> _THE TASK_: Output begins at the line with "Where should I" and ends at the last line of the records below. Copy each line in that span exactly, and leave out pictures.

> _MATERIAL FOR THIS EXERCISE_:
————

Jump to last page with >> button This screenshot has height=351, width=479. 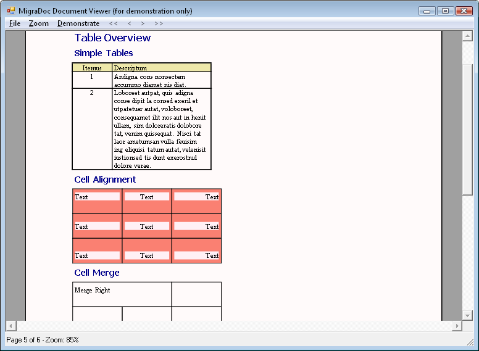coord(159,23)
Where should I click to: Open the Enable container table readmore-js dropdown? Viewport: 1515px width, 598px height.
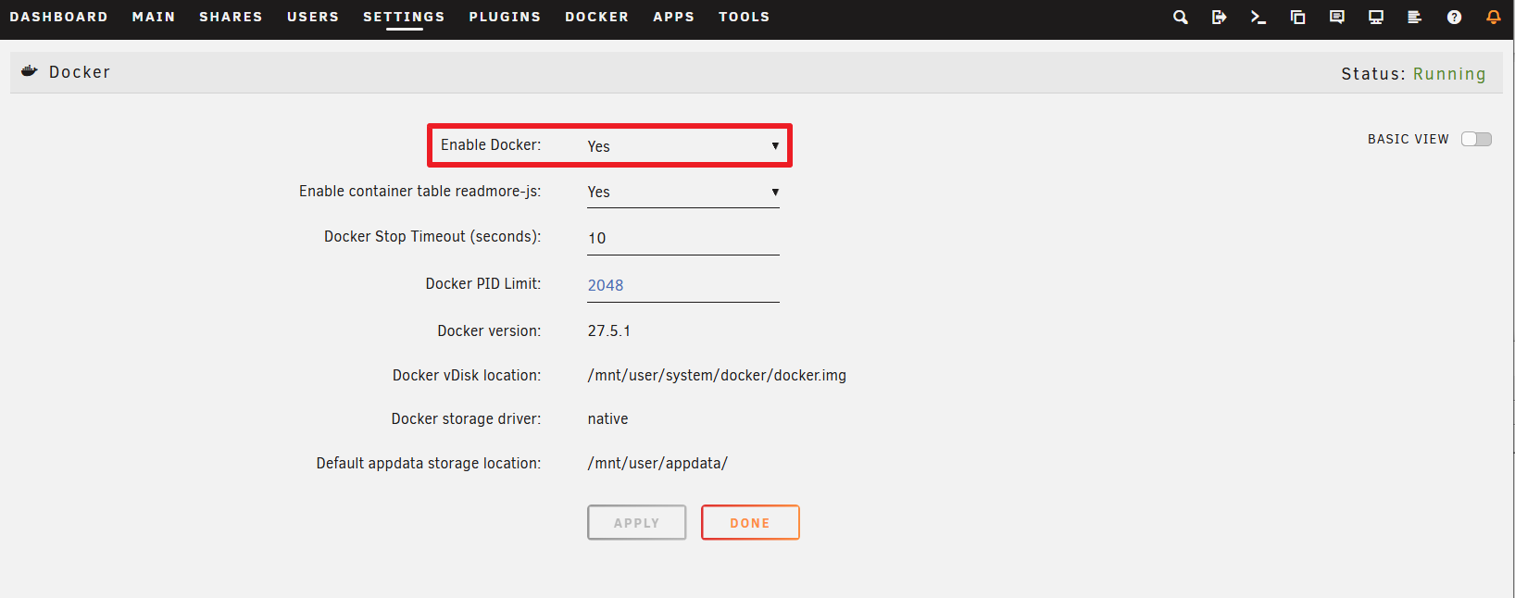click(683, 192)
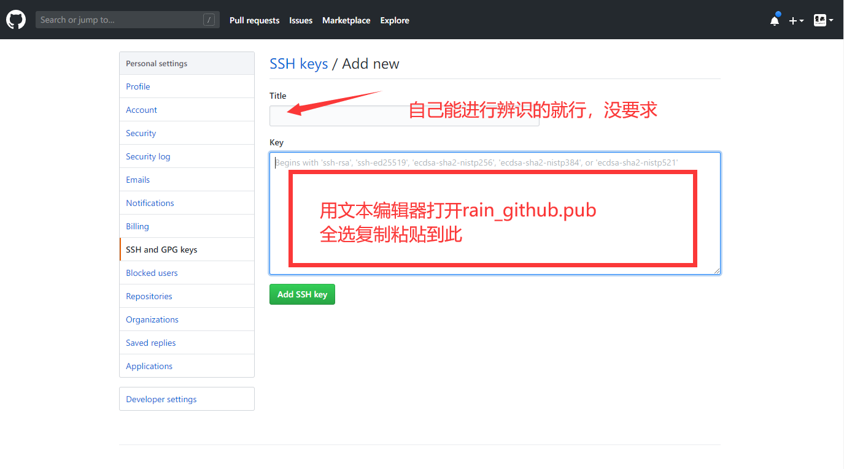Open the notifications bell

(774, 20)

————

> _FINISHED EXERCISE_:
Where should I click to: Open the Enable container table readmore-js dropdown? Viewport: 1515px width, 598px height.
click(683, 192)
Open the notifications bell

(774, 20)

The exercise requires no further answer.